Seamanship Quotation

“In political activity, then, men sail a boundless and bottomless sea; there is neither harbour for shelter nor floor for anchorage, neither starting-place nor appointed destination.”
— from Michael Oakeshott's
Political Education” (1951)

Tuesday, November 30, 2010

Wikileaks and the thick Canadian border

Canadian government officials assure us that the current relationship between Canada and the United States governments will not be damaged by the release of a 2008 private conversation between a US official and Jim Judd, head of Canada’s Security and Intelligence Service. The status quo in Ottawa is as solid as the ice on the Rideau Canal. 
Unfortunately, that relationship isn’t producing effective change, and stereotypes that limit reform are only reinforced by what we’ve been told by Wikileaks.
Every Canadian news outlet reported Judd’s complaints: Canadian courts were tying his agency “in knots” and making it more difficult to prevent terror attacks. If only to be agreeable, he also bemoaned the “Alice in Wonderland” world view and “knee-jerk anti-Americanism” of Canadians. Click on:
In Canada, if not everywhere else, gossip bears down heavily on our policy options. Snippets of private conversations—“send cash” and “a roll of the dice,” for instance—defeated prime ministers and new constitutions. While piecemeal, the snippets of Mr. Judd’s private remarks crystallize the hostile images that Canadians and Americans have about each other.

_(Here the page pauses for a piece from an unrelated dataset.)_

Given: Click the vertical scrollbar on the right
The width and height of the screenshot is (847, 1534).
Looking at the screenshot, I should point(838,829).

Our thick border is undermining our trade relationship daily because the US government can’t say: fellow Americans, Canada is doing everything we think is necessary to keep us safe from potential terrorists. Americans can now ignore the border because Canadians are acting just like us. Mr. Judd’s remarks only reinforce the opposite suspicion.

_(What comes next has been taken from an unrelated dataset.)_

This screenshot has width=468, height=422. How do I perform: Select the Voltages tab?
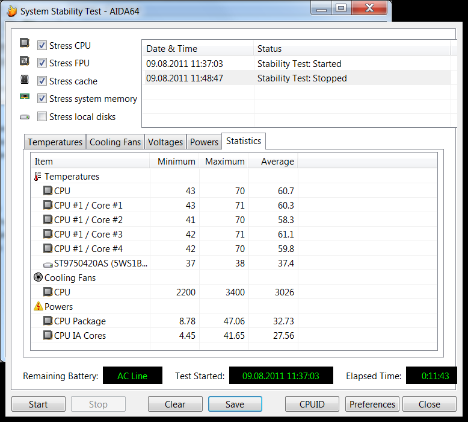[165, 142]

Indeed, what’s most striking about the tone of Mr. Judd’s remarks was his defeatism—a complete absence of any effort to assuage American concerns about Canadian security efforts. The conversation took place two years ago and the administration of justice wasn’t Judd’s responsibility. However, where were the counter arguments? Are officials in Ottawa taking no new steps to reduce the impasse at the border?

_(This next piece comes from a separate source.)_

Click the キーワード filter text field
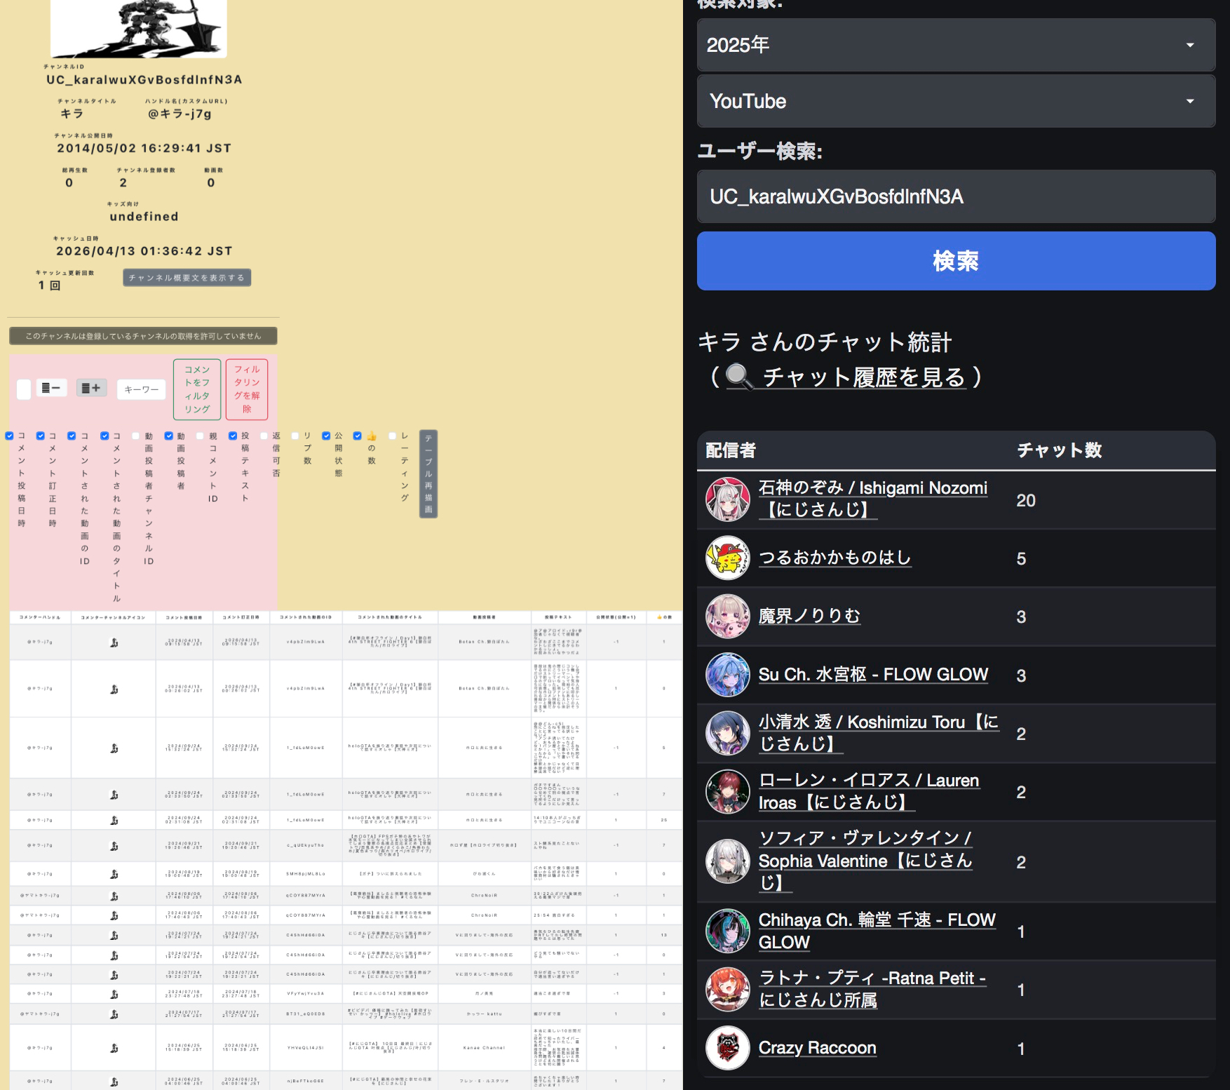141,389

Two democracies, with entrenched constitutional civil rights and the same common-law traditions, ought to be able to harmonize security and judicial practices in order to contend with terrorist threats—if that is recognized to be of mutual strategic importance. However, successfully putting forward that proposition today is made that much more difficult by the knee-jerk anti-Americanism that the leaks by Wikileaks are, in fact, fueling.